Extracted data:
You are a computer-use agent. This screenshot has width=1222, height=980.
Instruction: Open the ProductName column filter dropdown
---
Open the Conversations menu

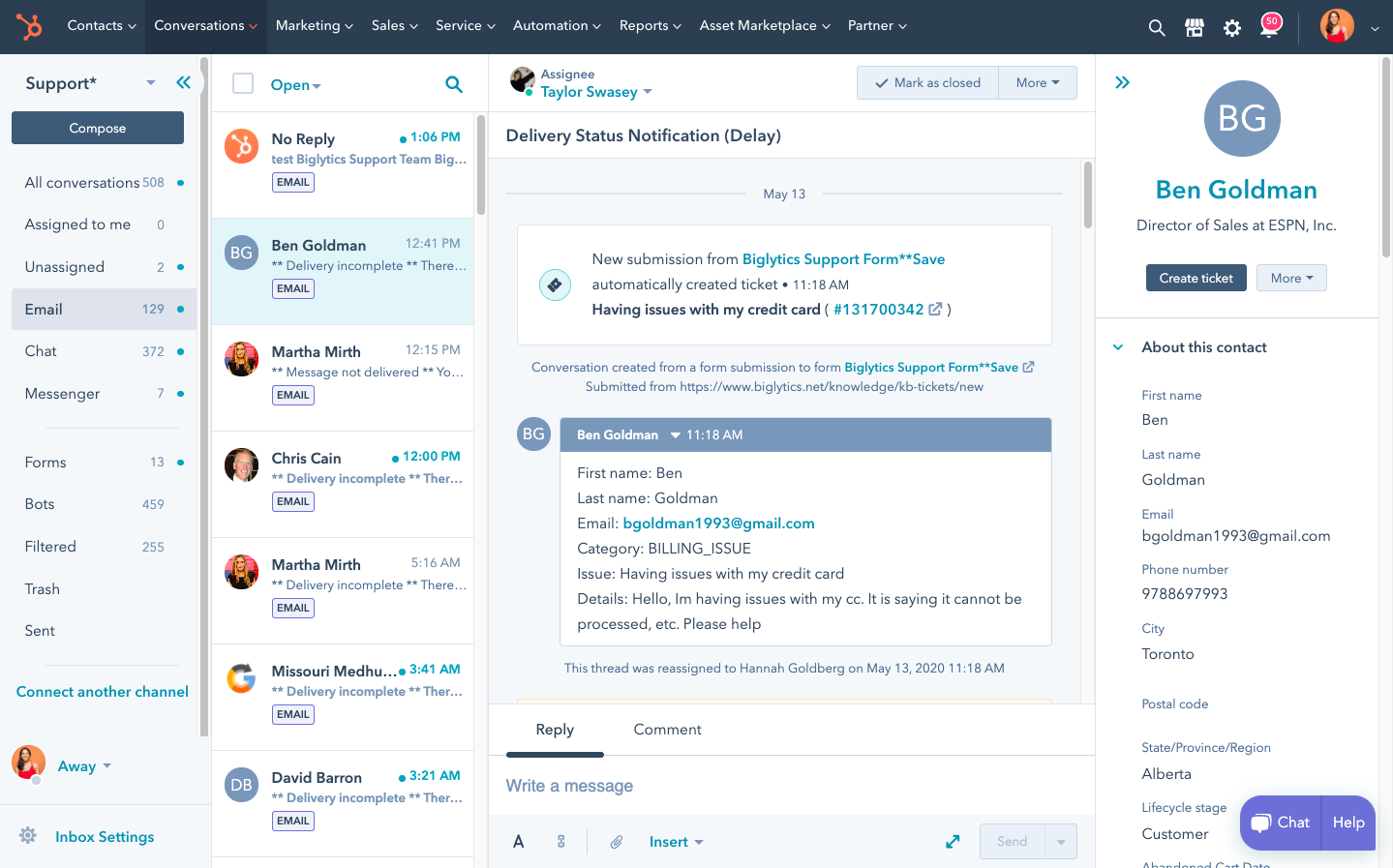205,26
* * *
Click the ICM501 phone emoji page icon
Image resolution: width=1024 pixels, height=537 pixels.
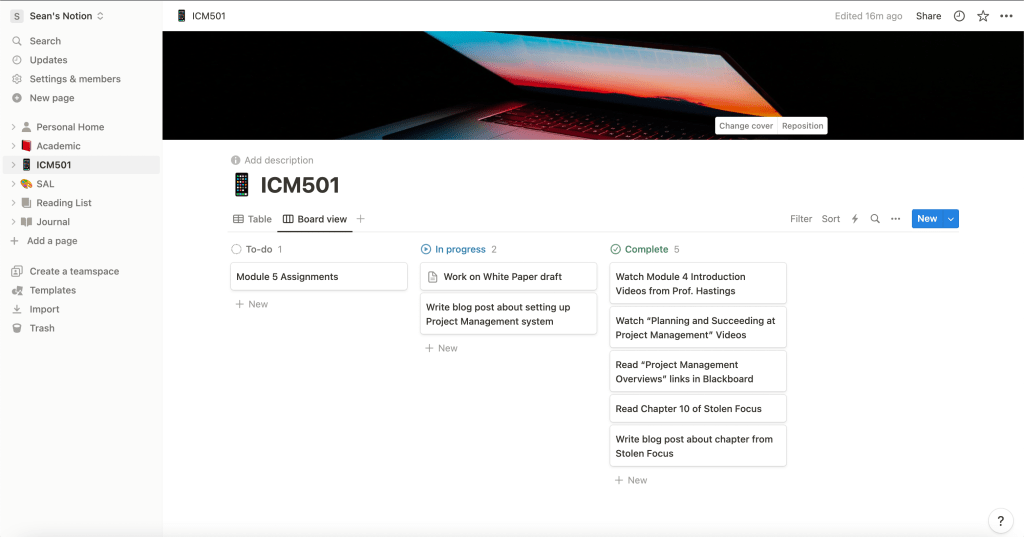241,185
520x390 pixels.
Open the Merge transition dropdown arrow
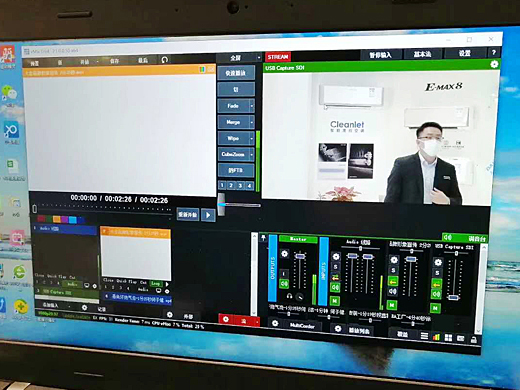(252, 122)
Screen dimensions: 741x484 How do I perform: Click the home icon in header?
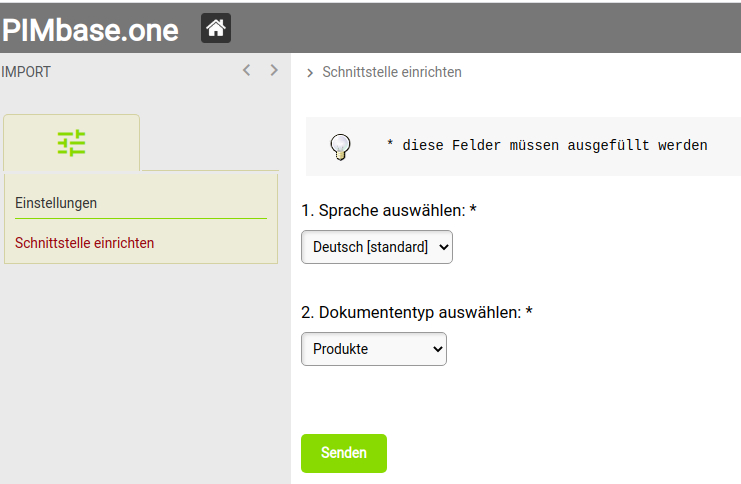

Task:
Set down, word for word, the items starting at the line that contains "You are a computer-use" and ending at the line that contains "Instruction: Open the", both of those lines included.

Solved problem:
You are a computer-use agent. This screenshot has width=1222, height=980.
Instruction: Open the ProductName column filter dropdown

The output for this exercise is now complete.